Similarly, as in analogous provisions of other extradition 
treaties to which the United States is a party, the Second 
Protocol does not apply to those being sought by the requesting 
State for service of a previously-imposed sentence, because the 
rationale for this mechanism--the prosecution of the extraditee 
while the case is still viable--is not implicated for those who 
already have been convicted in the requesting State.

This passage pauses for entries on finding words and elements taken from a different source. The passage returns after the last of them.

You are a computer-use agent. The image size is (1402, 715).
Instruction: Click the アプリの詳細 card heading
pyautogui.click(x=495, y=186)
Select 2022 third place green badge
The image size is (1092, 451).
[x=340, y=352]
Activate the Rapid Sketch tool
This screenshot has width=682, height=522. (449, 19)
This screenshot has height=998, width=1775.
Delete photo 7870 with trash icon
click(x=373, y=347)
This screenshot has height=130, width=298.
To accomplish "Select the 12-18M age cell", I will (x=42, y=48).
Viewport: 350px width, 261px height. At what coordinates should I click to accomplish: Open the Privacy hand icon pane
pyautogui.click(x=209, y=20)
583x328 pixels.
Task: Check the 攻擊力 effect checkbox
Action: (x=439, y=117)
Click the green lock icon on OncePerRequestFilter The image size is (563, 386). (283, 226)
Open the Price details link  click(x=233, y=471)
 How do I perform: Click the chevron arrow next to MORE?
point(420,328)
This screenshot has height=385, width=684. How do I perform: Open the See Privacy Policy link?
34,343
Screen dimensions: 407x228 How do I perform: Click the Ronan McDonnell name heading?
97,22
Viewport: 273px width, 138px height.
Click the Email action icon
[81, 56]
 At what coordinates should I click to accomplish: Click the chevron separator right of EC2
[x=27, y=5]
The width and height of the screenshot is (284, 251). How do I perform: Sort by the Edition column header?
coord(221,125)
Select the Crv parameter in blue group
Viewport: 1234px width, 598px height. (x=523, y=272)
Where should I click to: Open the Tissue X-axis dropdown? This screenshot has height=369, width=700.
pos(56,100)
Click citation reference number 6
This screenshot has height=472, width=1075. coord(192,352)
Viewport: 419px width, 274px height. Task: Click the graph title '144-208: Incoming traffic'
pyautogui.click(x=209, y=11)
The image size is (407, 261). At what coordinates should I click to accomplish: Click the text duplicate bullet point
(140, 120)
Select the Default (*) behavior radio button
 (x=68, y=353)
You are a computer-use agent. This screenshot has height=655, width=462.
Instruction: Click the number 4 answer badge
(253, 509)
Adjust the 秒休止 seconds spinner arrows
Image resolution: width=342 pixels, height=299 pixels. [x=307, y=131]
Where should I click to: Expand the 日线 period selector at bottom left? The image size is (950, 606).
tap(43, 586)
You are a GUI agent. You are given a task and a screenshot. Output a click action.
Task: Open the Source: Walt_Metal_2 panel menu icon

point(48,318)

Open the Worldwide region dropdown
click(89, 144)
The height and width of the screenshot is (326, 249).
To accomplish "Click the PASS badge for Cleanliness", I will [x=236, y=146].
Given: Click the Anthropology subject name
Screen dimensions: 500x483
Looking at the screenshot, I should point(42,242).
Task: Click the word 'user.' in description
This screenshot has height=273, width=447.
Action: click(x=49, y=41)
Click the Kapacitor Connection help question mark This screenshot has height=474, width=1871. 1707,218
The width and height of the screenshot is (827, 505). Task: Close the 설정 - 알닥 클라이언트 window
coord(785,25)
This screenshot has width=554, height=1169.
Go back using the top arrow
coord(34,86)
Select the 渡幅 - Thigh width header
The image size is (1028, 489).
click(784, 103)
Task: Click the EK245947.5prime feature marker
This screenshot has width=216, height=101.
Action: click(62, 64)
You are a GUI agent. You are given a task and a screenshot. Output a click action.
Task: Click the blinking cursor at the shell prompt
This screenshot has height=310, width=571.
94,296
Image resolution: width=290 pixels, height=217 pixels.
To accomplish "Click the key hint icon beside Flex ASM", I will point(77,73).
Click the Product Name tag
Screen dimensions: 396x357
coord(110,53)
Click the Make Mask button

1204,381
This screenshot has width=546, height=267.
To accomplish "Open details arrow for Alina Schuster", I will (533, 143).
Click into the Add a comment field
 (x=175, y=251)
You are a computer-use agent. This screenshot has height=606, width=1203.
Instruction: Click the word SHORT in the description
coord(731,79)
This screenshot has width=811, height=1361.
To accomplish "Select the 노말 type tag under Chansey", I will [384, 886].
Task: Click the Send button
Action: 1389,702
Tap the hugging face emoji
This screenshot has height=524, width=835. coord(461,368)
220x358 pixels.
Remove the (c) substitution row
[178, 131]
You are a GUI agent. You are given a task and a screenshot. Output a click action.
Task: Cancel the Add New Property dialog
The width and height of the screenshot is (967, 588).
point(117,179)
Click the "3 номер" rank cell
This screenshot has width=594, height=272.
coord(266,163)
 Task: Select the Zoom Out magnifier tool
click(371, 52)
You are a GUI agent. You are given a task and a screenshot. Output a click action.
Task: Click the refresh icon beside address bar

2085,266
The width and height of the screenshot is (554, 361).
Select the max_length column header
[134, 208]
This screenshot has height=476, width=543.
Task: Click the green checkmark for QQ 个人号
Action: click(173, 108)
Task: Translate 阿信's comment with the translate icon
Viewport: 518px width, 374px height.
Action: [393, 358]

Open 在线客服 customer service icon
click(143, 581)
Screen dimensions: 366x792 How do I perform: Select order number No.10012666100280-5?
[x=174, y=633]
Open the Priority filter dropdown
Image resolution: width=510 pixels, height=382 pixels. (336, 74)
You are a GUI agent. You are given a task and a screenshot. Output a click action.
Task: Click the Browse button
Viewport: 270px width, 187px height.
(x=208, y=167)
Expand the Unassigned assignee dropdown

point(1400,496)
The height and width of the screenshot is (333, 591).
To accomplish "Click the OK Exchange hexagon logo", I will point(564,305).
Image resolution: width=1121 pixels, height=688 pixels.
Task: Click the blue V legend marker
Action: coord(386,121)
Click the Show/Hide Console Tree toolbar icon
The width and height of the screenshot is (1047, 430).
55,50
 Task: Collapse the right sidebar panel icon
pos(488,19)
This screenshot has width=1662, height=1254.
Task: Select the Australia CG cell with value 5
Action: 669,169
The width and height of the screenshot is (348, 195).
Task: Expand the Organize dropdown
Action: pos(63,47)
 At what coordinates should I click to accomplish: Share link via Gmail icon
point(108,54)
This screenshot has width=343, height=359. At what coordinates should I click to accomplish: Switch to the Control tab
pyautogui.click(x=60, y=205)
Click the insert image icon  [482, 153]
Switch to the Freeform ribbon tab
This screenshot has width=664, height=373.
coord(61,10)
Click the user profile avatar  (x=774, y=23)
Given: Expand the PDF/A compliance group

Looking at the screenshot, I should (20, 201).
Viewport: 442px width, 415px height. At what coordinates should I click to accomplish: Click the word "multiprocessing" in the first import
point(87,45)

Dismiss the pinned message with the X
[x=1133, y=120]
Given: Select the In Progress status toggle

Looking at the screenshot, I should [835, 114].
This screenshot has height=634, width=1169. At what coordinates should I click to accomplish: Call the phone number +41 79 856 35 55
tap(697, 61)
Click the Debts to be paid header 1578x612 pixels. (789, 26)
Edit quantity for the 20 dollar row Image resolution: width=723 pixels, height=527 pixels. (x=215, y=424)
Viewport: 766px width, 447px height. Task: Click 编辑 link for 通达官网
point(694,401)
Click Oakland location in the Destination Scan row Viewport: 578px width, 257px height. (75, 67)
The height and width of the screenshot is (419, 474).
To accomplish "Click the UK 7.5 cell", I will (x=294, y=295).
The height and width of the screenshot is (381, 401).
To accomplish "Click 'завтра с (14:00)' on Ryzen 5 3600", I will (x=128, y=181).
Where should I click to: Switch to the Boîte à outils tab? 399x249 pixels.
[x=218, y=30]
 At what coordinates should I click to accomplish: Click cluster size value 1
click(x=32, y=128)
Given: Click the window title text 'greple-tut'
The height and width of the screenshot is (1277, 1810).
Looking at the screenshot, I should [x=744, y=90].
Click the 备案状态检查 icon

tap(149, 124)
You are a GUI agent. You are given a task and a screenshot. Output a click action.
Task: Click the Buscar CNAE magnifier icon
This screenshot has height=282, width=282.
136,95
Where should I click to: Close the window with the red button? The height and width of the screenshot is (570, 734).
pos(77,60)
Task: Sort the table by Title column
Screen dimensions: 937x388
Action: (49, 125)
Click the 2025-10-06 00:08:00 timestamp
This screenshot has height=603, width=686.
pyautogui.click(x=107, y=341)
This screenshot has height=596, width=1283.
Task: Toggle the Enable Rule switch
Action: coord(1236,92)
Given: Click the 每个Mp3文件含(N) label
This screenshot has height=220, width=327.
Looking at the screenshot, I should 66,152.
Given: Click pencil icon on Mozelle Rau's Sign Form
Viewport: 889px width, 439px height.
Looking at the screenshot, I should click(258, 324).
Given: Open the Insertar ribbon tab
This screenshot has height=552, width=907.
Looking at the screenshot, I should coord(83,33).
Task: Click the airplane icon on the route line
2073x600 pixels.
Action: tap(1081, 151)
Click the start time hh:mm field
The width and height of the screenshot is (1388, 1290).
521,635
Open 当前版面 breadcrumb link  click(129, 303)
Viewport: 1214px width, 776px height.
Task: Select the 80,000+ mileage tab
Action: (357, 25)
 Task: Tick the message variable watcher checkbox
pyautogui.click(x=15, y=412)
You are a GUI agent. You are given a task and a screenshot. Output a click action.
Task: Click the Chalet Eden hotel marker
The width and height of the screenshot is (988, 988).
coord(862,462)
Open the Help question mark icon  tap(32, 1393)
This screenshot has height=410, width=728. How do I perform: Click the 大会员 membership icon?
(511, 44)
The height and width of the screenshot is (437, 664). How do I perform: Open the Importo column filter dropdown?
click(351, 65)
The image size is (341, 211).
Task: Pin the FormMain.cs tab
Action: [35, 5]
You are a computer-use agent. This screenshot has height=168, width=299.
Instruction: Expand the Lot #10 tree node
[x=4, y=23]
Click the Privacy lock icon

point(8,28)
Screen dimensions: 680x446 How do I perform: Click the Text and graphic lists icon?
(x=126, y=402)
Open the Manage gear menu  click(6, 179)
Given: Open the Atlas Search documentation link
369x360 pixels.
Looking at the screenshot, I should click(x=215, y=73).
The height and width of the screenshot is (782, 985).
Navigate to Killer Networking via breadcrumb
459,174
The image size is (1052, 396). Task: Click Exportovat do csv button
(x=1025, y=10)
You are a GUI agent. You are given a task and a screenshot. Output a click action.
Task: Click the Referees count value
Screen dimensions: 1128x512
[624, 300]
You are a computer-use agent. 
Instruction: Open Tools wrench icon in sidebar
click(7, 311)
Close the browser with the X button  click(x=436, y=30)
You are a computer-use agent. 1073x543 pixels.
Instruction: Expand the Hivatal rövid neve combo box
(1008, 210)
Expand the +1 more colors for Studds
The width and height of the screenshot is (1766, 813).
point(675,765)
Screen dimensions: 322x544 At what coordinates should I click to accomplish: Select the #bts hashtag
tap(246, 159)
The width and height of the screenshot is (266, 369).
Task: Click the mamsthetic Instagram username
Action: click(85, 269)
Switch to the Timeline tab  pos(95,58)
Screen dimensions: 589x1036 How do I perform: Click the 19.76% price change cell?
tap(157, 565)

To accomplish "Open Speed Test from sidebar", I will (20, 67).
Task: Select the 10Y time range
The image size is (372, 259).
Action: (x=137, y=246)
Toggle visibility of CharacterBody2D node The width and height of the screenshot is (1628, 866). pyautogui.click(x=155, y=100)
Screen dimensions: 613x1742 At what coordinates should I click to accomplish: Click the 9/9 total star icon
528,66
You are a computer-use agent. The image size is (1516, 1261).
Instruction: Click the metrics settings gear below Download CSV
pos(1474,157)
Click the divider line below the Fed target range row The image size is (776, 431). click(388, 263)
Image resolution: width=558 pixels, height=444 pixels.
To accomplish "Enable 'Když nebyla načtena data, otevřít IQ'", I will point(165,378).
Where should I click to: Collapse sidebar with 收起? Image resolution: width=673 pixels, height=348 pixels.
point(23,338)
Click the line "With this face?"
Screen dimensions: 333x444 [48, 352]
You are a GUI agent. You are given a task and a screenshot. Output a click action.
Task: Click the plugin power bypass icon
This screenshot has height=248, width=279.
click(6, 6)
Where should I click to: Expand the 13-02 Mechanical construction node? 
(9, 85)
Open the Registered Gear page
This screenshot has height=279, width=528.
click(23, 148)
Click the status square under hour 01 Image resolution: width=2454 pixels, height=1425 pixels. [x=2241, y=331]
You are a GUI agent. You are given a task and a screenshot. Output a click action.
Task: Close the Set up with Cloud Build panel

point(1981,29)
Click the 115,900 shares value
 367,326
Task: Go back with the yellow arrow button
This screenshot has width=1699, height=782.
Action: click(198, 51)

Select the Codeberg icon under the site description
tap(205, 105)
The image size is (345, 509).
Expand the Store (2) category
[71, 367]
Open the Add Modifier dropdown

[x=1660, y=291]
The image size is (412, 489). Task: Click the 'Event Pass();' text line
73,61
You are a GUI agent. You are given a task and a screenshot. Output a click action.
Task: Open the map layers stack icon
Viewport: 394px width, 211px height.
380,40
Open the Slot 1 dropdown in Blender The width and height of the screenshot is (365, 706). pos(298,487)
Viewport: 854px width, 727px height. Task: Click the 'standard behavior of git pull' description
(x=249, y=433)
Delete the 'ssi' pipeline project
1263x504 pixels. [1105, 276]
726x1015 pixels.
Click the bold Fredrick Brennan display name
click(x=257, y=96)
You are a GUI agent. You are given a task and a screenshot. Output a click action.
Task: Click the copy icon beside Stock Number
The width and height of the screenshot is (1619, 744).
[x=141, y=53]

    During the negotiations, the delegations discussed the 
circumstances under which each State anticipates making 
requests for temporary surrender. Both delegations expressed 
the view that the mechanism should not be used for every case 
in which a person sought in the requesting State is serving a 
sentence in the requested State. Rather, it is envisioned that 
temporary surrender should be reserved for cases in which 
witnesses or evidence may not be available in the requesting 
State for a later trial, the person is serving a lengthy 
sentence in the requested State, the offense charged in the 
requesting State is particularly serious or sensitive, or other 
conditions indicate that the ends of justice will best be 
served by temporary surrender.
    Paragraph 1 goes on to explain that the temporary surrender 
of the person shall not divest the Courts in the requested 
State of jurisdiction over any appeal or habeas corpus 
application relating to the conviction or sentence that may be 
available under the laws of the requested State. The 
negotiators included this language to make clear that the 
temporary surrender will not impair the ability of the Courts 
in the requested State to consider appropriate challenges to 
the original conviction or sentence in that State, or otherwise 
compromise the appellate process due to the defendant's 
absence. This process contemplates only post-conviction appeals 
in the United States, and post-conviction or post-acquittal 
appeals in Canada, as the latter's law provides for appeals of 
acquittals by the Government. The negotiators concurred that 
only in rare circumstances will the Parties effect the 
temporary surrender of an individual before the appeals process 
has been completed in the requested State.
    Article 1(2) states that the surrendered person shall be 
kept in custody in the requesting State. The negotiators agreed 
that the mandatory language in the Second Protocol was intended 
to preclude the release of a person temporarily surrendered.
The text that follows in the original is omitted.